The Ultimate Guide to Protein Powder Supplements

in Sportsfuel Articles and Blog
Always wondered about protein powder? Read the Ultimate Guide to Protein Powder, and find out the differences between the different types of protein powder available.

Protein

Protein is a macronutrient that is essential for cellular growth and regeneration, as well as for the growth and repair of muscle tissue. Naturally for this reason protein powder supplements are without question some of the most popular and best-selling supplements on the market today, popular especially amongst athletes and bodybuilders.

There are many different variations of protein powder supplements available for purchase however, coming from various sources with each one having its own particular uses, as well as various pros and cons.

Here’s a more in-depth look at protein powder supplements to help figure out which, if any, could be right for you.

Concentrates versus Isolates

When shopping for protein supplements, one of the first things you’ll notice is that many of them can be purchased in either a concentrated form, or an isolate form, with isolates usually being more expensive than concentrates.
Protein comes from a number of different food sources, with concentrated forms removing around 70 – 85% of the non-protein ingredients, leaving around 70 – 85% protein, and the remaining 15 – 30% being made up of carbohydrates and fat.

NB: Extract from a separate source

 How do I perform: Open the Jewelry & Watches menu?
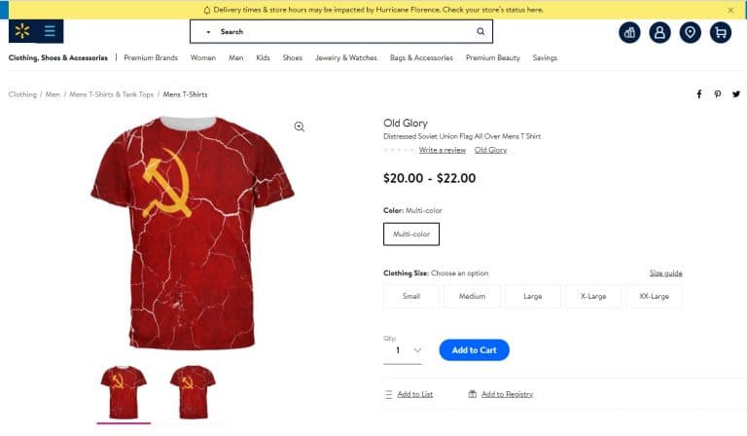pyautogui.click(x=346, y=57)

Protein isolates basically remove even more of the non-protein ingredients, so typically the protein will be 85 – 95% pure protein, which is why it costs more.

Whey Protein

Whey protein is the most-popular sports supplement in the entire world, and whey protein sales alone generate billions upon billions for supplement companies every single year. Whey protein is derived from milk, typically cow’s milk, and is basically a by-product left behind when milk is turned into cheese. The milk separates into curds (cheese) and whey, which is the protein.

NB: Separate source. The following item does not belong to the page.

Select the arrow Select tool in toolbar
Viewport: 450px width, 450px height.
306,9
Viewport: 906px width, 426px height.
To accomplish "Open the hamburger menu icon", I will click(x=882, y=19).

Whey protein is a fast absorbing protein that helps promote lean muscle gains, post-workout recovery, and fat loss. It is rich in amino acids, which basically are the building blocks of protein, and it is available in concentrated, and isolated form.

Hydrolyzed Whey

As if whey protein concentrates and isolates weren't enough, we also have hydrolyzed whey protein as well. Hydrolyzed whey protein is basically processed so it is broken down into fragments of protein which are much smaller, via a process known as enzymatic hydrolysis.

As the protein molecules are much smaller, they are absorbed much quicker, and as a result can get to work much faster.

Casein Protein

Casein protein also comes from dairy sources, though casein protein is molecularly different in structure to whey protein, and as a result it is absorbed much slower and releases a steady stream of protein and nutrients into the body over a prolonged period of time.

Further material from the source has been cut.